Schoolgirls hiding bruises under their uniforms, lying to their parents. Once bold young women getting comfortable with fear and shame. Taking in lessons in how a boy who “likes them”, maybe even “loves them” is going to treat them. A cycle of abuse and neglect and violence kicking into motion before anyone can even vote.
“The fastest growing part of the problem of domestic violence is young people,” NSW Police assistant commissioner Mark Murdoch told the Sydney Morning Herald. “We are seeing more young people put before courts than we have ever seen.”

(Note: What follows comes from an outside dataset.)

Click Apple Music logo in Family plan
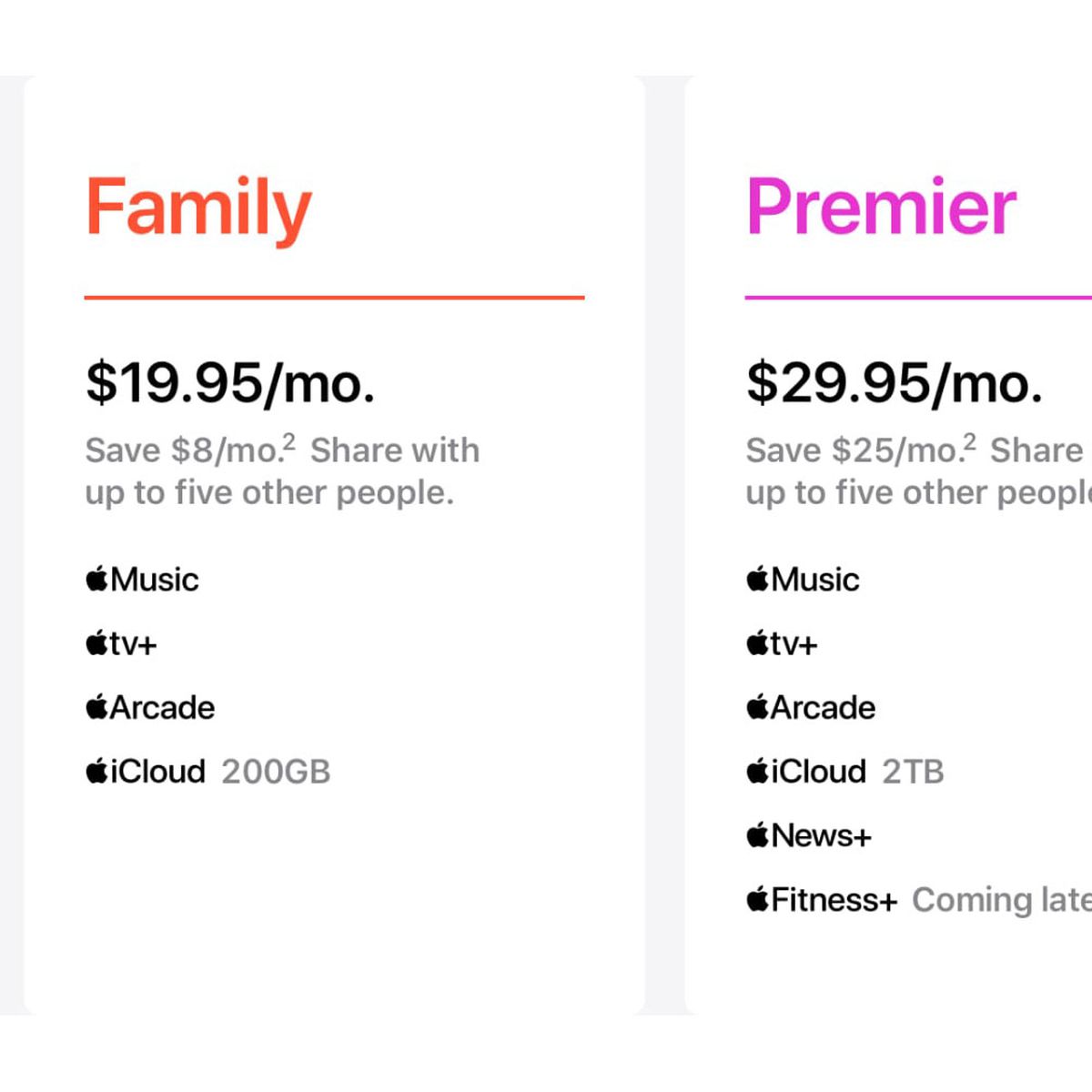 (142, 580)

How can it be possible? After decades of education about domestic violence. After decades of feminism. Amid all the talk of the bubble-wrap generation, of helicopter parents and kids whose self-esteem is too damn high? How can it be possible after decades of campaigns and billboards and footballers going on white ribbon walks?
Mark Murdoch thinks he knows. And he thinks the answer is porn.
“Common sense would tell you there has to be a linkage between pornography and lack of respect in relationships between young people,” Mr Murdoch said.
The top policeman says that young men – no-one will be surprised to hear – consume more pornography than any other section of society, and that kids are now watching porn at an earlier age and at a faster pace, and basically? It’s screwing with their young, impressionable minds.
Before they have even entered into romantic relationships of their own, they are seeing unrealistic examples being set in pornography that is freely and easily accessible online. And young men are taking those expectations into the real world, and placing them onto their young girlfriends.
Men’s Referral Service manager Nathan DeGuara told Fairfax that he agrees the link between teen violence and porn is explicit:
“Pornography sets up the expectations of what a man should expect from a woman. Pornography is typically about men doing whatever is it is they want to do to women.”
Of course, DeGuara and Murdoch are not alone in this. Worries about porn and children is nothing new. Ever since pornography came out from under the spare bed and sneaked into your pocket, the age at which kids get exposed to it has dropped dramatically, and the appetite for ever more shocking content just keeps increasing. And if that’s what you see, that’s what you expect will happen in your life.